The Washington Post

Tips on managing titanic tempers in young kids

For parents of young children with severe behavior problems, Parent-Child Interaction Therapy (PCIT) offers tools to help manage conduct. Here are a few examples of PCIT rules that can help any parent deal with temperamental kids, according to PCIT International:

●Use direct commands rather than indirect ones or questions: “Please hand me the block” rather than “Let’s give Mom the block” or “Will you hand me the block?”

●Issue positive rather than negative commands, so the child knows what to do and doesn’t feel criticized. “Come sit beside me” rather than “Don’t run around the room!”

●Give one command at a time, to make it easier for the child to remember and for the parent to check compliance: “Put your shoes in the closet” rather than “Put your shoes in the closet, get your pajamas on and brush your teeth.”

●Be concrete, so the child knows exactly what’s expected: “Talk in a quiet voice” rather than “Behave!”

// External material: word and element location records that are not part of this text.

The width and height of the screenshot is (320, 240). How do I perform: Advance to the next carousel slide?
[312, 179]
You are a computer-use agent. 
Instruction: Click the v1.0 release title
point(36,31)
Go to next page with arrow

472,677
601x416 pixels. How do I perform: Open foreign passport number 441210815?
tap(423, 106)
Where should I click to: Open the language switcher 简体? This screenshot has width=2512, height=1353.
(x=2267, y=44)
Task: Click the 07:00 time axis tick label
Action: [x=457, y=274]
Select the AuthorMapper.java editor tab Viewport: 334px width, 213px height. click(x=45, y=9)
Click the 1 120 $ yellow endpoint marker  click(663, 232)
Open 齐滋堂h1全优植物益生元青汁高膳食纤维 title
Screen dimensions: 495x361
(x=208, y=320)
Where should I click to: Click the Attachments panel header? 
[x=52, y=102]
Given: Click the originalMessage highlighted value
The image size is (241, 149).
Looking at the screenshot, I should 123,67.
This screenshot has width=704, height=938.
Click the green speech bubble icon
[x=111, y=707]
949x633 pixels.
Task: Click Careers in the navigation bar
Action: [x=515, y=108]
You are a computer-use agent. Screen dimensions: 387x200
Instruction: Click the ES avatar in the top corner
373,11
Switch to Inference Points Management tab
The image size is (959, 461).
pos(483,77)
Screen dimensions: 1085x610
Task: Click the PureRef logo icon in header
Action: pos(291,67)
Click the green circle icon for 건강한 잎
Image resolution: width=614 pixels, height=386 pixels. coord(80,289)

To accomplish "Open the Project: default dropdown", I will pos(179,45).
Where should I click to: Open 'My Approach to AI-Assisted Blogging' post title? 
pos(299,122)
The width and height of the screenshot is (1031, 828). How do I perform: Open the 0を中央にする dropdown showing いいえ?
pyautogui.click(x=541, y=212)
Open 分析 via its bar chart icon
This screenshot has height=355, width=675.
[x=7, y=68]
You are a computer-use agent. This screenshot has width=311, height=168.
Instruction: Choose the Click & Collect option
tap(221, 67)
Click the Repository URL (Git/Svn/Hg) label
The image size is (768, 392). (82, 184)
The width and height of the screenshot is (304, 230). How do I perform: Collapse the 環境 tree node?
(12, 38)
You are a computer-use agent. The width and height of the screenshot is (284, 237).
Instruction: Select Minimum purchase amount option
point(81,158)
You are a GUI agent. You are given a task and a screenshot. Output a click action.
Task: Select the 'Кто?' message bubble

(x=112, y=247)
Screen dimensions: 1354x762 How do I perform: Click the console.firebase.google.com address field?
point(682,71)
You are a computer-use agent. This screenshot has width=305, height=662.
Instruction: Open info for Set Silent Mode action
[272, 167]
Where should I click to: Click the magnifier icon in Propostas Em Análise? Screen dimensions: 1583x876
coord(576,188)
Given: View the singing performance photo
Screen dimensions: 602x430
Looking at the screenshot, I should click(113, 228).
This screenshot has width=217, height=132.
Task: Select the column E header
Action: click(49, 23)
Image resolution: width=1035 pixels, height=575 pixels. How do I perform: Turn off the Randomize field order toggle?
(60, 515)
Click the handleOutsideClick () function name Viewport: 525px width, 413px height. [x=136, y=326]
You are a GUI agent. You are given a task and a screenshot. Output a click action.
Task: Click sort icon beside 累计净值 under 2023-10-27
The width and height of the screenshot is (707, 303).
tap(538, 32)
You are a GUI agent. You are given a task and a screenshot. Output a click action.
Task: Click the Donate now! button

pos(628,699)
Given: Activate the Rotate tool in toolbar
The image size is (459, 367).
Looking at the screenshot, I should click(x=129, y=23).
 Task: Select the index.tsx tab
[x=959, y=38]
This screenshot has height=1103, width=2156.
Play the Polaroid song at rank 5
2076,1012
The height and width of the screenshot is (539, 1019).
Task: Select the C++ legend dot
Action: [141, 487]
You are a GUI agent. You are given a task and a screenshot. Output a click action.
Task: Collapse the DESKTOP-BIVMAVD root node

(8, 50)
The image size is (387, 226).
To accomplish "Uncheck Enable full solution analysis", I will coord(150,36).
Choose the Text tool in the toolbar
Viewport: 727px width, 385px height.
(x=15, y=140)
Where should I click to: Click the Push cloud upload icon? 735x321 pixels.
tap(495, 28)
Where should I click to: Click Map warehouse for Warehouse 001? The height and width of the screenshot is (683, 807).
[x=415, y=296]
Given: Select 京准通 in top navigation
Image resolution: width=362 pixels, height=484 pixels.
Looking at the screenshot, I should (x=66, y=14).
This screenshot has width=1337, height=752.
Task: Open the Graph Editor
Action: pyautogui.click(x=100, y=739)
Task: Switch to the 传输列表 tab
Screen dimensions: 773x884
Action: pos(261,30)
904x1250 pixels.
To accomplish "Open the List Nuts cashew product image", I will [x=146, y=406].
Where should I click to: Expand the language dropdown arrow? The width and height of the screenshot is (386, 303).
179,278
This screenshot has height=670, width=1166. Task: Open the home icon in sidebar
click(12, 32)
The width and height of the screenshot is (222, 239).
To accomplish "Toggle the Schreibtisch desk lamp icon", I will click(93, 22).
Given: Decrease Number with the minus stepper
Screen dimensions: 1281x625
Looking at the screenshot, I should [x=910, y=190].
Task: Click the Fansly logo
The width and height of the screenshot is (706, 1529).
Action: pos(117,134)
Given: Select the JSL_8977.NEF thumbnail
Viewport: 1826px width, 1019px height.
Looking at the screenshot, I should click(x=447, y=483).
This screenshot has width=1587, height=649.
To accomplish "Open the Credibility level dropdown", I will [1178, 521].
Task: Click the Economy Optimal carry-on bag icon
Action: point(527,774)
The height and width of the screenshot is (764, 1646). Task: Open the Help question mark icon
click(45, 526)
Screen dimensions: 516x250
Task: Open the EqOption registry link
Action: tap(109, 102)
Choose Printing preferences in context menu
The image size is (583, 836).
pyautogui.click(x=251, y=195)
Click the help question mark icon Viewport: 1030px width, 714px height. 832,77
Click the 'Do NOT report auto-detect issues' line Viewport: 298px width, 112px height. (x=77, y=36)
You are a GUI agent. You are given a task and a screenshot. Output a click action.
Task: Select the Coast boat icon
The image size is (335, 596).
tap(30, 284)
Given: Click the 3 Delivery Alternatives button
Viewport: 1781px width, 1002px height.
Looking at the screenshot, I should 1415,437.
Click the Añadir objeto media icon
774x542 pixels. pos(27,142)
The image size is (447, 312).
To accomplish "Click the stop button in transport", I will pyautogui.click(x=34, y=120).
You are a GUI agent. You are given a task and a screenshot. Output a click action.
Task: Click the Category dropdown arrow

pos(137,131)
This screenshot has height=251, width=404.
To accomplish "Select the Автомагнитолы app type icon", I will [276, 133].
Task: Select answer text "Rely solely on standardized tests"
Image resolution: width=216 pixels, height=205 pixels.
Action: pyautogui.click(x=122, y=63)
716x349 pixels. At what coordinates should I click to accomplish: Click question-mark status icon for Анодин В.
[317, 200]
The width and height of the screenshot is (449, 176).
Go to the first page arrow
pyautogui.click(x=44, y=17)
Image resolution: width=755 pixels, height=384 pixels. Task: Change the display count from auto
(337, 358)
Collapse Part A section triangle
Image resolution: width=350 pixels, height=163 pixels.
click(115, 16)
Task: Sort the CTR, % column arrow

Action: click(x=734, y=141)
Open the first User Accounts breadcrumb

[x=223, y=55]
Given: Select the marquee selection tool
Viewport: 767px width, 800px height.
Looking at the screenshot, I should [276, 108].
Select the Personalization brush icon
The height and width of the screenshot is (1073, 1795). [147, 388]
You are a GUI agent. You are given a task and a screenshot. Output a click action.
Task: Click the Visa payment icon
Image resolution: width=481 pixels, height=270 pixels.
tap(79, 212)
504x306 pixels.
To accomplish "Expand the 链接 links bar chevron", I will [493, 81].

●Be firm but calm and polite in response to bad behavior, lest a child learn to obey only when yelled at: “Please put the train in the box” rather than “Put the train in the box this instant!”

●Explain commands before they are given and/or after they are obeyed, to avoid the “why?” stalling tactic. Parent: “It’s time to clean up and go home. Put that chalk back in its box.” Child complies. Parent: “Thanks for listening! It’s good to clean up when we’re finished with the toys.” Rather than: Parent: “Put that chalk in its box.” Child: “Why?” Parent: “Because we’re going home.” Child: “Why?”

●Avoid sarcasm and criticism (“That wasn’t very smart” and “No, sweetie, that’s not where it goes”), which cause angry feelings between parent and child and reward negative behavior with attention.

●Generously praise good behavior, and be specific: “I like how gently you’re putting your crayons away” rather than just “Good job.”